Dasar hukum asuransi
Seperti diketahui dinegara Perancis kodifikasi hukum perdata dan hukum dagang diselenggarakan oleh Kaisar Napoleon dan dimuat dalam dua kitab yaitu Code Civil (Kitab Hukum Perdata) dan Code de Commerce (Kitab Hukum Dagang) Ini terjadi pada permulaan abad 19. Pada waktu itu dalam Code de Commerce hanya termuat pasal-pasal mengenai asuransi laut. Dalam rancangan undang-undang yang diadakan dinegara Belanda untuk Kitab Hukum Dagang juga hanya termuat peraturan tentang asuransi laut. Baru dalam rancangan undang-undang terakhir yang kemudian menjadi undang-undang yaitu Kitab Undang-undang Hukum Perniagaan (Wetboek Van Koophandel) dalam tahun 1838, termuat peraturan-peraturan mengenai asuransi kebakaran, asuransi hasil bumi dan asuransi jiwa. Sistem ini juga dianut dalam Kitab Undang-undang Hukum Perniagaan untuk Hindia Belanda dulu, yang sampai sekarang masih berlaku di Indonesia.
Pokok-pokok pengaturan asuransi dalam KUHD terdapat dalam buku I bab 9 dan 10 serta buku II bab 9 dan 10. Buku I bab 9 mengatur tentang asuransi pada umumnya, buku I bab 10 mengatur tentang asuransi kebakaran, asuransi hasil pertanian dan asuransi Jiwa. Sedangkan buku II bab 10 mengatur tentang asuransi pengangkutan didarat dan disungai-sungai serta perairan pedalaman. Khusus mengenai bab 9 yang berjudul tentang asuransi pada umumnya mengandung arti bahwa ketentuan yang terdapat dalam buku I bab 9 tersebut berlaku bagi semua cabang asuransi baik didalam maupun diluar KUHD. Hal ini seperti yang dikemukakan oleh H.M.N.Purwosutjipto (1988:S).

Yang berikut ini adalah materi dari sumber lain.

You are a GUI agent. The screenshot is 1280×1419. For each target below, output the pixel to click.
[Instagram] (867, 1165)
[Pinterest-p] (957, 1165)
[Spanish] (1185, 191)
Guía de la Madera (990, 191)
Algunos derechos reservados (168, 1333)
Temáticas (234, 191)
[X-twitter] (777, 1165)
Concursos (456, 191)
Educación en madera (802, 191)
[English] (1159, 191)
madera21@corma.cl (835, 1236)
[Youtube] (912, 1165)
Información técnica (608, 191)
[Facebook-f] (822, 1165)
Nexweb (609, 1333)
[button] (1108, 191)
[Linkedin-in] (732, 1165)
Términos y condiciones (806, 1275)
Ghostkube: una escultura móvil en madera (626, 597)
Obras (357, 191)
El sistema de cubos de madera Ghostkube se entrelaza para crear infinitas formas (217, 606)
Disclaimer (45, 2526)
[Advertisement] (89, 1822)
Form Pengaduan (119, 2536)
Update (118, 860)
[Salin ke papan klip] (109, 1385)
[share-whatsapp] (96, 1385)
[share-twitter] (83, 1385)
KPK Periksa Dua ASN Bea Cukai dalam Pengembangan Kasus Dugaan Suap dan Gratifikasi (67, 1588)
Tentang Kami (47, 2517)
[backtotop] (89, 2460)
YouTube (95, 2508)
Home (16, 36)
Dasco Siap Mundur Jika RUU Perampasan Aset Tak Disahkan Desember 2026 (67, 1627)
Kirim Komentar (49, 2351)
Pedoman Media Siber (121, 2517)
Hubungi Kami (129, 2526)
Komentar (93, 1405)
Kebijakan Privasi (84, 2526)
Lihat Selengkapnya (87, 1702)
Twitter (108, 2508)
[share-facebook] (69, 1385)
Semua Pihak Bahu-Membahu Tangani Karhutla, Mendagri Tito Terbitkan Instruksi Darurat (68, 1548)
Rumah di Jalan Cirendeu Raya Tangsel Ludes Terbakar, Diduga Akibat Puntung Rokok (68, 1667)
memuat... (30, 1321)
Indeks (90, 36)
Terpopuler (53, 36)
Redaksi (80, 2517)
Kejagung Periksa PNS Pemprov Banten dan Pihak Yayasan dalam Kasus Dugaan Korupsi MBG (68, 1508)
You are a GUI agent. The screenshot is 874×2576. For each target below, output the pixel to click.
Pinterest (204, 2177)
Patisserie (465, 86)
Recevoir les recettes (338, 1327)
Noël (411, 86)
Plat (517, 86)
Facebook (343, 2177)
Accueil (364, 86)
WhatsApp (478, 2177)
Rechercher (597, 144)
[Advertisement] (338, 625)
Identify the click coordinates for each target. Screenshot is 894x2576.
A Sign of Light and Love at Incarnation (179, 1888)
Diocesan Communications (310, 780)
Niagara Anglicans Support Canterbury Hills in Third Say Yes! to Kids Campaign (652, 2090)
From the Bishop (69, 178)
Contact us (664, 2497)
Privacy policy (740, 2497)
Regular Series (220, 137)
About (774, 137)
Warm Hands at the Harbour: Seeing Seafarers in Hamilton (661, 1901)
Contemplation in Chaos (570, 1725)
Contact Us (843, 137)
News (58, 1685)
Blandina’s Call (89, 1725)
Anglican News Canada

Dapat disimpulkan buku I bab 9 KUHD dapat berlaku bagi semua cabang-cabang asuransi baik didalam maupun di luar KUHD. Asuransi yang tidak termasuk jenis asuransi kebakaran, pengangkutan dan jiwa seperti yang diatur dalam KUHD merupakan perkembangan praktek berdasarkan kebutuhan untuk mengatasi risiko-risiko baru. Walaupun pokok-pokok pengaturan asuransi terdapat dalam KUHD, namun dasar hukum asuransi itu sendiri terdapat dalam pasal 1774 KUHPerdata yang menentukan bahwa :
“ Suatu perjanjian untung-untungan adalah suatu perbuatan yang hasilnya mengenai untung ruginya baik bagi semua pihak maupun bagi sementara pihak bergantung pada suatu kejadian yang belum tentu. Demikian adalah Perjanjian asuransi; bunga cagak hidup; perjudian dan pertaruhan. Perjanjian yang pertama diatur dalam Kitab Undang-undang Hukum Dagang”.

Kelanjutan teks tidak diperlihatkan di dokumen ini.